R – Arrange a grouped_df by group variable not working

dplyrgrouped-tabler

I have a data.frame that contains client names, years, and several revenue numbers from each year.

df <- data.frame(client = rep(c("Client A","Client B", "Client C"),3), 
                 year = rep(c(2014,2013,2012), each=3), 
                 rev = rep(c(10,20,30),3)
                )

I want to end up with a data.frame that aggregates the revenue by client and year. I then want to sort the data.frame by year then by descending revenue.

library(dplyr)
df1 <- df %>% 
        group_by(client, year) %>%
        summarise(tot = sum(rev)) %>%
        arrange(year, desc(tot))

However, when using the code above the arrange() function doesn't change the order of the grouped data.frame at all. When I run the below code and coerce to a normal data.frame it works.

   library(dplyr)
    df1 <- df %>% 
            group_by(client, year) %>%
            summarise(tot = sum(rev)) %>%
            data.frame() %>%
            arrange(year, desc(tot))

Am I missing something or will I need to do this every time when trying to arrange a grouped_df by a grouped variable?

R Version: 3.1.1
dplyr package version: 0.3.0.2

EDIT 11/13/2017:
As noted by lucacerone, beginning with dplyr 0.5, arrange once again ignores groups when sorting. So my original code now works in the way I initially expected it would.
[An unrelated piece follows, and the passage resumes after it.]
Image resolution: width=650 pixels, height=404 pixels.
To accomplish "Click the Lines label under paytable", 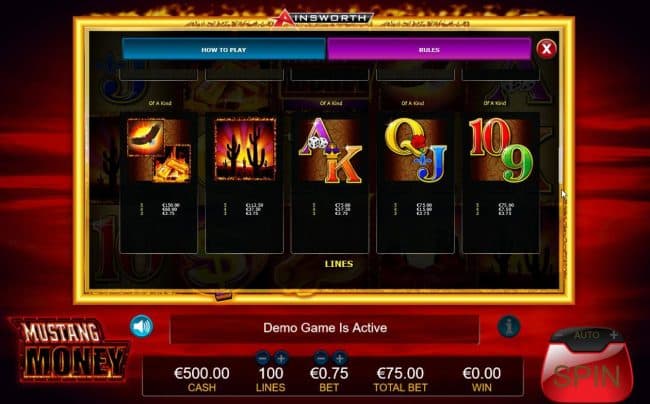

arrange() once again ignores grouping, reverting back to the behaviour of dplyr 0.3 and earlier. This makes arrange() inconsistent with other dplyr verbs, but I think this behaviour is generally more useful. Regardless, it’s not going to change again, as more changes will just cause more confusion.

Best Answer

Try switching the order of your group_by statement:

df %>% 
  group_by(year, client) %>%
  summarise(tot = sum(rev)) %>%
  arrange(year, desc(tot))

I think arrange is ordering within groups; after summarize, the last group is dropped, so this means in your first example it's arranging rows within the client group. Switching the order to group_by(year, client) seems to fix it because the client group gets dropped after summarize.

Alternatively, there is the ungroup() function

df %>% 
  group_by(client, year) %>%
  summarise(tot = sum(rev)) %>%
  ungroup() %>%
  arrange(year, desc(tot))

Edit, @lucacerone: since dplyr 0.5 this does not work anymore:

Breaking changes arrange() once again ignores grouping, reverting back to the behaviour of dplyr 0.3 and earlier. This makes arrange() inconsistent with other dplyr verbs, but I think this behaviour is generally more useful. Regardless, it’s not going to change again, as more changes will just cause more confusion.